[Collection entries]

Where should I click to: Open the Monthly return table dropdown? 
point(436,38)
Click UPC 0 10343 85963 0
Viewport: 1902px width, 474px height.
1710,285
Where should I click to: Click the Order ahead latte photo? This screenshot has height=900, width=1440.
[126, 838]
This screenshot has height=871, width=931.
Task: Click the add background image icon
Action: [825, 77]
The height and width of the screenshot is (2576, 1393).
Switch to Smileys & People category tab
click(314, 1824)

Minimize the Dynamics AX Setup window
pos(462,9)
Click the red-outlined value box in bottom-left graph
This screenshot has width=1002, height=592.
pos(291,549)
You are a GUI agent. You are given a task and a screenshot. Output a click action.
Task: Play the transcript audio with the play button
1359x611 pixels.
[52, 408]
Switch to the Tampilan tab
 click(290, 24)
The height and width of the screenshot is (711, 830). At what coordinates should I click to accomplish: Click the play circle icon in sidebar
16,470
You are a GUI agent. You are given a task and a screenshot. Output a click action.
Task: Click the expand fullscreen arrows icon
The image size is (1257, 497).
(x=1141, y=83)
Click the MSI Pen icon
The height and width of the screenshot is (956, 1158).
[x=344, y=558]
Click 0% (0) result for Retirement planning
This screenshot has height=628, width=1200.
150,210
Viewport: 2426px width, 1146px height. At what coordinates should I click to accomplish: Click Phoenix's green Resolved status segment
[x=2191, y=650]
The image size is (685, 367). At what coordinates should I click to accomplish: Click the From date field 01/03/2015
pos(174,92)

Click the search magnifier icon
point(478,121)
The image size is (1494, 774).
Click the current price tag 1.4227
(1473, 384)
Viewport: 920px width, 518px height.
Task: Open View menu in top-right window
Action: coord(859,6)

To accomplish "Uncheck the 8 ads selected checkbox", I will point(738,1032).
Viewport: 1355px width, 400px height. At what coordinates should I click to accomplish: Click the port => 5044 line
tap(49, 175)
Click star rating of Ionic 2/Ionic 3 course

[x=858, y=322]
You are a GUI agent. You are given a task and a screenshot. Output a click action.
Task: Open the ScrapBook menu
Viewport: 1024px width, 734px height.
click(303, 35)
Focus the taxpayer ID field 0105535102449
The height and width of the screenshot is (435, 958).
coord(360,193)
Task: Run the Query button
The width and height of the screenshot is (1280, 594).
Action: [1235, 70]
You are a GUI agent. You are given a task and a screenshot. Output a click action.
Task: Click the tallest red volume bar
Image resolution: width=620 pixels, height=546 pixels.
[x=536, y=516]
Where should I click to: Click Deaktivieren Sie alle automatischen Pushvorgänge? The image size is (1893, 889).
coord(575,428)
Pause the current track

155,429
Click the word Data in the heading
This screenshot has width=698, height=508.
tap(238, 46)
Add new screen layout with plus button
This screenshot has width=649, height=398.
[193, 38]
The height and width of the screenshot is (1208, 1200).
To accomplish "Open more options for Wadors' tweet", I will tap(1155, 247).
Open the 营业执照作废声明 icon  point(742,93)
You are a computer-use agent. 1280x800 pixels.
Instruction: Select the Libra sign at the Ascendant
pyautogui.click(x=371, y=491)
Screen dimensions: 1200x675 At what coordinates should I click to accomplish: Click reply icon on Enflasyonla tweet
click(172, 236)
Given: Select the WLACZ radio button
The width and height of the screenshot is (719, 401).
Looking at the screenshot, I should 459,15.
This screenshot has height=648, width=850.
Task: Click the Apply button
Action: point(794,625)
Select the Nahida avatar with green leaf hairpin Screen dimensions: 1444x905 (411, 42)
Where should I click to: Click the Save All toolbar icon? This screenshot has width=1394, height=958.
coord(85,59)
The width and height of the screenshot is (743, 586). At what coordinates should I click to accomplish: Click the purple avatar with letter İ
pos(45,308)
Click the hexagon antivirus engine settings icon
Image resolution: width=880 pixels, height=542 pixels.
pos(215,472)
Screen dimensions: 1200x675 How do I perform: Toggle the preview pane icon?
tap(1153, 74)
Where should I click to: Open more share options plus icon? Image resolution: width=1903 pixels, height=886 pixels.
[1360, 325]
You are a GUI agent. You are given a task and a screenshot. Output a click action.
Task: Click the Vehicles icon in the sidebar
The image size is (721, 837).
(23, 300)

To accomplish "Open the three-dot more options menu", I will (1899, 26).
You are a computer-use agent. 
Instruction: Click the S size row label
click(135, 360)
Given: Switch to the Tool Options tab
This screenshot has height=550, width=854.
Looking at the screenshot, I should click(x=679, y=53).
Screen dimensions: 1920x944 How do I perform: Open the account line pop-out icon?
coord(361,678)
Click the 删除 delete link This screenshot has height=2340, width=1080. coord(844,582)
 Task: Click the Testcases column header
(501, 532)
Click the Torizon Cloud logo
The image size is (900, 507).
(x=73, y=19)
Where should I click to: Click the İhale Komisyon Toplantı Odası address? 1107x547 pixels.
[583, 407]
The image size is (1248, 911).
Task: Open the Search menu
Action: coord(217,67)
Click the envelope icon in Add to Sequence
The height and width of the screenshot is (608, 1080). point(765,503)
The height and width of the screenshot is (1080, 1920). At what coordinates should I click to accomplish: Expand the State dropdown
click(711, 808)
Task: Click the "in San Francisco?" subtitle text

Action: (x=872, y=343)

• [Work instruction]: Each line above where the word "will" occurs should be returned in full.

• [Output of the task]:
To accomplish "Uncheck the 8 ads selected checkbox", I will point(738,1032).
To accomplish "Open more options for Wadors' tweet", I will tap(1155, 247).
To accomplish "Open the three-dot more options menu", I will (1899, 26).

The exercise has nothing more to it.